Welcome to Cyberia: Notes on the Anthropology of Cyberculture by Arturo Escobar looked like an interesting article until I came to the point where Escobar with his mouth wide open calls on Foucault (p. 213). I refuse to take seriously anyone who quotes or refers to Foucault as an authority. Anyone who borrows from Foucault, the French “intellectual” who attended sadomasochist parlours in California and supported Baader-Meinhof terrorists is a person who betrays philosophy as a noble and arduous discipline. To my critics who will say that I use ad hominem argument to attack one of the greatest thinkers of our modern era (Foucault) I kindly remind that ad hominem may apply to a mathematician, for example, one can beat his wife and still be good with numbers, but if a philosopher’s moral behaviour is questionable then his ideas are questionable too. To my other critics who will say that Escoabr has something interesting to say, I will respond, Adolf Hitler said many interesting things, and I am not joking. Good bye Arturo Escobar and Cyberia.

In Virtual Ethnography Christine Hine makes a number of important points in defence on virtual ethnography:
Explaining traditional ethnography: “Cultures are studies in their natural state, rather than as disturbed by survey techniques or experimental scenarios” (p. 42).
“The problem with an ethnographic approach to the Internet encompass both how it is to be constituted as an ethnographic object and how that object is to be authentically known” (p. 43).

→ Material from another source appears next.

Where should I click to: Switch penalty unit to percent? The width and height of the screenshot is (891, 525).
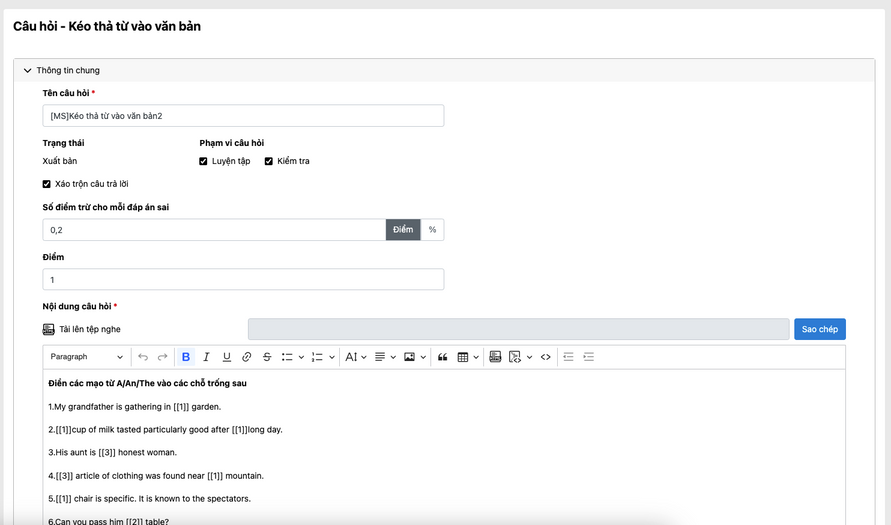pos(432,230)
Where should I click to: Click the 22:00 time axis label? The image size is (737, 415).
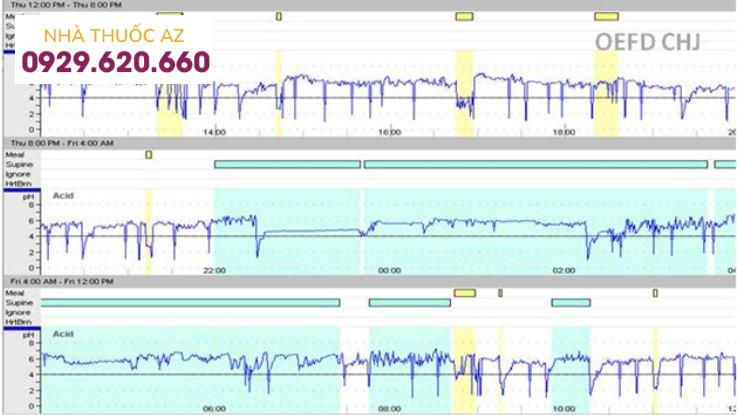(x=214, y=271)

‘The ethnography will always have to meet a different standard of authenticity to that prevailing in interactions in the filed: the ethnography is ultimately produced and evaluated in an academic setting” (p.50).
She interprets the Internet activity as “text.” In that context: “texts shoul be seen as ethnographic material which tells us about the understating which authors have of the reality which they inhabit” (p. 51).
She argues against holistic approach in favour of multi-dimensional p. 59 and quotes Marcus who suggests “a range of strategies for ethnographers to construct fields in the absence of bounded sites, including the following of people, things, metaphors, narrative, biographers and conflicts” (p. 61).